Courtesy of Washington State Policy & Budget Center
There's been a lot of talk about the revenue increases passed by the state legislature this session. And undoubtedly there will be more if initiatives to repeal them get on the fall ballot.
But there's a lot you might not have heard much about. Like what the increases are for. And how they compare with the increases passed by other states.
The approach legislators took in the face of the recession was reasonable. It was balanced, and according to a new analysis, it was on par with most states in the nation.
It's also important to remember there have also been major cuts. The state slashed $3.6 billion from the budget last year and slashed another $755 million this year.
In human terms, that means more than 40,000 people were cut from the Basic Health Plan, and the waiting list now approaches 100,000 people.
We're also cutting deeply into the education funding that voters approved to reduce classroom sizes, meaning Washington's kids will continue to learn in overcrowded classrooms. Colleges will get less money, and tuition is skyrocketing.
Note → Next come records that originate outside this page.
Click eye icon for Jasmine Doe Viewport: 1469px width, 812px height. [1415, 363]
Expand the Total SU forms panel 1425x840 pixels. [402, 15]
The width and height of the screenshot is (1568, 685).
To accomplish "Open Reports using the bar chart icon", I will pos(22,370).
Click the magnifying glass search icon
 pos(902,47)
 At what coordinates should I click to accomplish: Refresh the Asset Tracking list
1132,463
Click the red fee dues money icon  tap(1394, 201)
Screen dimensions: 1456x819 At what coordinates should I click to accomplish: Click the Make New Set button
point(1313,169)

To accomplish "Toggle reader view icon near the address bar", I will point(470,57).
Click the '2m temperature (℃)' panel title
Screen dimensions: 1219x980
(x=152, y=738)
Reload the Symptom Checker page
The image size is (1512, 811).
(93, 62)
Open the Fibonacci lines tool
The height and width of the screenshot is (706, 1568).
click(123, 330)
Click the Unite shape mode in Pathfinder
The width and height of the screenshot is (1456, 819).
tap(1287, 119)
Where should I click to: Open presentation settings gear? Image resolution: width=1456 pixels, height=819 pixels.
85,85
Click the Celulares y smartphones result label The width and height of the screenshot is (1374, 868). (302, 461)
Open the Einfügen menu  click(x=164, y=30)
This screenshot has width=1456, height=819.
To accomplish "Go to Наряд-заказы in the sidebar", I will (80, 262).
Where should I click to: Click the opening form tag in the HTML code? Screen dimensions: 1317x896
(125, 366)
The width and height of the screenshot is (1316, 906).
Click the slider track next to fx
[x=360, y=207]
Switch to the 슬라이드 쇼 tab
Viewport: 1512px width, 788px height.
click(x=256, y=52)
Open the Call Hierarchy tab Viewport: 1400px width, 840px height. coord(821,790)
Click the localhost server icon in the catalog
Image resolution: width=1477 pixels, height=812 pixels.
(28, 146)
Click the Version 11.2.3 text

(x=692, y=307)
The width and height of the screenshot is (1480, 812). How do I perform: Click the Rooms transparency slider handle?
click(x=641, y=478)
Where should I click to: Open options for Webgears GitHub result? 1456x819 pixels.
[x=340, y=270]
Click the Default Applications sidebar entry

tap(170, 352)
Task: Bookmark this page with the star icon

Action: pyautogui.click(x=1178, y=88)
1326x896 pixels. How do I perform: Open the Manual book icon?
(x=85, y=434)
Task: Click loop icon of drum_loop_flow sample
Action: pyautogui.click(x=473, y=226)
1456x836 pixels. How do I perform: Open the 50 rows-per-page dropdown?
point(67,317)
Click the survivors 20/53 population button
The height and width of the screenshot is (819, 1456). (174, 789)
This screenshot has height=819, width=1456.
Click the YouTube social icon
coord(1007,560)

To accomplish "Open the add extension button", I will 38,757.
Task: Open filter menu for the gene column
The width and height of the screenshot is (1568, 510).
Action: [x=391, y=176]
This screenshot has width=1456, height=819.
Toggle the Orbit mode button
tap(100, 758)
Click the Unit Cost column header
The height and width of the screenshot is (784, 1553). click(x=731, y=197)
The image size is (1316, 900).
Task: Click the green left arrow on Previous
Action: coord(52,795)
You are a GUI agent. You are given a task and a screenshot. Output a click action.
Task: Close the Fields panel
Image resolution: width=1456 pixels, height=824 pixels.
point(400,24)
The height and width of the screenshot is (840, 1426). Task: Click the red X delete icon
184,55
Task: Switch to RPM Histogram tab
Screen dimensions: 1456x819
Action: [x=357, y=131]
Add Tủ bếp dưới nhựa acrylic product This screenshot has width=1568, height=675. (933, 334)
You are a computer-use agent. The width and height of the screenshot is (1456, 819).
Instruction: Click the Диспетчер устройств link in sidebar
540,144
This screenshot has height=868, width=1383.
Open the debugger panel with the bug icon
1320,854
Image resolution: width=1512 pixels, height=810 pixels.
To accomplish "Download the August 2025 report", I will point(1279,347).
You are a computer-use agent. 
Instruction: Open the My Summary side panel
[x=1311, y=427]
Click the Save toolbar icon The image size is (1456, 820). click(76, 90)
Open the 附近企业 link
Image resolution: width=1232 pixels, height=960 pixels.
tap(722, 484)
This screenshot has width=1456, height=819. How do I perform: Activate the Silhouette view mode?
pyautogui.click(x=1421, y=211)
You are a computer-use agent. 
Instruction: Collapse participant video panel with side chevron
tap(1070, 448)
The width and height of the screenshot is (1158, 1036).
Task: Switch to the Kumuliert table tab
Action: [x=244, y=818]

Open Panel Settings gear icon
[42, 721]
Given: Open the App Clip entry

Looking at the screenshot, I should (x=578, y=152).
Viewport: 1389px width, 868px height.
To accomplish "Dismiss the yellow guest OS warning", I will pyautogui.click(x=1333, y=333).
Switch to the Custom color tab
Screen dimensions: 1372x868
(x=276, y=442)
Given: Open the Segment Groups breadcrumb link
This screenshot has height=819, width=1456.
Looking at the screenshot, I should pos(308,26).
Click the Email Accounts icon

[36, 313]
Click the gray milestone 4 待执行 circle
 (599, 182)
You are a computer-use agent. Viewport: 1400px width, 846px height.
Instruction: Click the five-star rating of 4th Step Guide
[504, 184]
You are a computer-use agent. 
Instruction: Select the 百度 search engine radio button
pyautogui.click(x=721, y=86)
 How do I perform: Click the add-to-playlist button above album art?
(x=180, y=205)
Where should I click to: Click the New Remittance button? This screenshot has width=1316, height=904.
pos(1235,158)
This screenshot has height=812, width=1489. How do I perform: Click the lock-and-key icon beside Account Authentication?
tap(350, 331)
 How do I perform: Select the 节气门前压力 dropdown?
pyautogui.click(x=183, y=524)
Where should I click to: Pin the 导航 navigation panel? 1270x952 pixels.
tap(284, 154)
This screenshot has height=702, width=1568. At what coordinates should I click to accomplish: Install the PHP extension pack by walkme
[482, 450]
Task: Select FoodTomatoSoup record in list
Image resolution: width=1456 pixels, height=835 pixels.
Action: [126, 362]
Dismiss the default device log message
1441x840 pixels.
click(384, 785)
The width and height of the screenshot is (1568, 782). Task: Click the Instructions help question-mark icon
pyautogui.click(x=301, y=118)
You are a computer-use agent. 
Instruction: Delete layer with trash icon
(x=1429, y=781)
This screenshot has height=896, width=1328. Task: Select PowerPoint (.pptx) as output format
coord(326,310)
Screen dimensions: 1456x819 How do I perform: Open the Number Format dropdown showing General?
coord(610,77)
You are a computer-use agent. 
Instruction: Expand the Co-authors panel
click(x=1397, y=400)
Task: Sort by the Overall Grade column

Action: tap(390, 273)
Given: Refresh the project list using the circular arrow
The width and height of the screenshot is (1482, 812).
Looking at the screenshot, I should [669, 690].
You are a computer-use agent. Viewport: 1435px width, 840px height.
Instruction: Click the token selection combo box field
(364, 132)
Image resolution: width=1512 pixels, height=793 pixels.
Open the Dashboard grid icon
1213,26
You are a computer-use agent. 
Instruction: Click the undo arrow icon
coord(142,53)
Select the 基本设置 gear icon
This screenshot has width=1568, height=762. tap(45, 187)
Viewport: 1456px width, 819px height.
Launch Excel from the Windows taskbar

Though some say the state should have made cuts, the fact is the state did make cuts — deep painful cuts. The real question is what would have happened had lawmakers not taken the balanced approach of raising revenue, through a targeted package that closed tax loopholes and imposed largely temporary "sin tax" increases on non-essential items.
In January, the governor gave an idea of what an all-cuts budget would have looked like. They were cuts we're glad the governor and state lawmakers couldn't stomach.
This is what would have happened had we not raised revenue through such actions as paying a few more cents to drink beer or eat candy:
- The state would have had to eliminate health-care coverage for 16,000 lower income children. Kids would have ended up forgoing medical care until they got sick enough to end up in the emergency room.
- The state would have had to eliminate all college financial aid for 12,300 students, while also significantly reducing aid for the other recipients.
- We would have had to get rid of preventative dental care and life-saving support for vulnerable seniors.
- At-risk moms would have lost programs aimed at making sure their babies are born healthy.
The list goes on and on. Raising revenue meant not abandoning efforts to allow children born into low-income families to be able to succeed in school. We won't be cutting as sharply on child care assistance for lower-income families, a move that would have made it difficult if not impossible for parents to work.
What the revenue increases really bought was our ability to preserve our values during tough times.
For all the attention focused on raising revenue, it made up a very small part of our state's response the past two legislative sessions to the recession. In response to tax revenues going down, the state cut spending. That accounted for 37 percent of the steps the state took. Another 31 percent of the state's budget actions came from federal recovery funds and 24 percent from transfers and changes, including using the state rainy day fund.
Raising revenue only accounted for 8 percent of the steps the state took in response to the recession.
Recently, those of us at the Washington State Budget & Policy Center compared our state's actions to those of other states during the recession. Because of the recession, states have received less revenue at the same time that the downturn raised the demand for state services.According to a study by the Center on Budget and Policy Priorities, 32 other states took the same step as Washington lawmakers in response to the recession. To make ends meet, they raised taxes in 2008 and 2009, many by larger amounts than Washington State.
Nationwide, the CBPP study found that states raised taxes on net by 3.8 percent. In comparison, Washington state taxes were increased by about 3.6 percent of total state revenues in 2009 and 2010, according to the Washington State Budget & Policy Center.
The comparison is conservative because the number of states that have increased taxes during recession is likely to grow even larger after all 2010 state tax actions have been tallied. In addition, the 3.6 percent figure does not include Washington’s tax cuts in 2008.
Like the other states, we decided that there had to be a balanced approach to dealing with the economic downturn. The alternative was more harmful cuts our values just wouldn’t let us stomach.